I am billing for a cardiologist that reads ECHO reports in the hospital. Therefore we bill the professional component using  (93306, 93308) -26. Should the billed date be the date the ECHO was performed or the date that our doctor read the ECHO? 

Thanks!


----------



## CodingKing (Feb 2, 2016)

There is no specific guideline. Its always best to bill with date of service. Many things can happen if you use read date. One of which is higher patent responsibility of it spans deductible periods. Denied for a frequency liimitation if patient had the same service again, etc


----------



## kbartrom (Feb 4, 2016)

Per CMS's MLN Matters Number: MM6375:
Date of Service (DOS) Codes
As of July 1, 2010, Medicare contractors will consider, and providers must remember, that the appropriate DOS for the professional component is the actual calendar date that the interpretation was performed. For example, if the test or technical component was performed on April 30th and the interpretation was read on May 2nd, the actual calendar date or DOS for the performance of the test is April 30th and the actual calendar date or DOS for the interpretation or read of the test is May 2nd.


----------



## bethreynolds (Feb 4, 2016)

I thought that the MLN Matters MM6375 was rescinded?  I haven't had any luck finding it's replacement either.

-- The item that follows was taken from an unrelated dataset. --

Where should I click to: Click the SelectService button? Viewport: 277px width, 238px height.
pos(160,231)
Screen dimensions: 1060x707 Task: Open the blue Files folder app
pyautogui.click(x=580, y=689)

MLN Matters Number: MM6375 Rescinded
Related Change Request (CR) #: 6375
Related CR Release Date: December 11, 2009
Effective Date: January 4, 2010
Related CR Transmittal #: R1873CP
Implementation Date: January 4, 2010, except July 1, 2010 for DOS instruction on page 2 of this article.
Place of Service (POS) and Date of Service (DOS) Instructions for Interpretation of Diagnostic Tests
Note: This article was rescinded on February 5, 2010, because related CR 6375 was rescinded.
Disclaimer


----------



## aciardelli (Feb 5, 2016)

When I billed Cardio we always used the DOS, not the date read.


----------



## carelitz (Feb 13, 2016)

Thanks all!


----------